Fig 6. NS5 with mutation on residue 19 (M19A) showed reduced binding ability with MTP.

(A) Western blot analysis of indicated proteins in HEK293T cells transfected with the plasmids expressing wild type (WT)-, mutated-NS5-Flag or vector control for 24 h after immunoprecipitation with anti-Flag affinity gel. Band densities were quantified by use of MetaMorph (Molecular Devices). (B and F) HEK293T cells transfected with NS5-Flag or NS5-M19A-Flag (B) or infected with wild-type JEV (JEV-WT) or JEV-NS5-M19A (MOI = 5) (F) for 24 h underwent Qproteome Mitochondria Isolation.
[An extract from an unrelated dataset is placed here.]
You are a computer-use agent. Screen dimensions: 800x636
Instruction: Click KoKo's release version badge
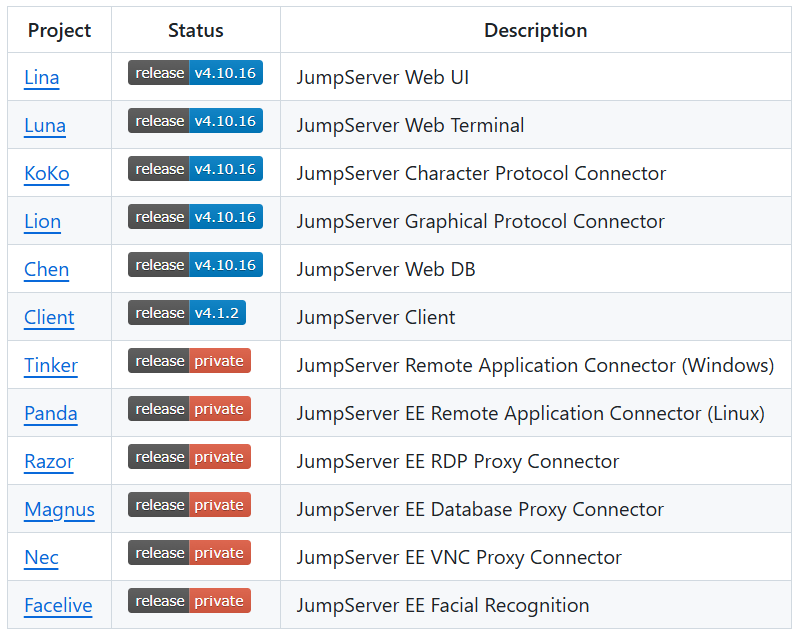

Western blot analysis of indicated proteins in mitochondrial and cytosolic fractions. C, cytosolic fraction; H, heavy membrane fraction/crude mitochondrial fraction. (C and D) JEV-NS5-M19A mutant virus was generated by using a JEV infectious clone. (C) Plaque morphology of wild type JEV (JEV-WT) and JEV-NS5-M19A mutant in BHK-21 cells. (D) A549 cells were infected with JEV-WT or JEV-NS5-M19A (MOI = 0.1) for the indicated times. Western blot analysis of protein levels of NS3 and actin. Plaque-forming assay of virus titration in culture supernatants (n = 3). Data are mean±SD. (E) IP analysis with V5 or HA affinity gel and Western blot analysis with the indicated antibodies in HEK293T cells adsorbed with JEV for 1 h, then transfected with HADHα-V5-His or HADHβ-HA for 24 h.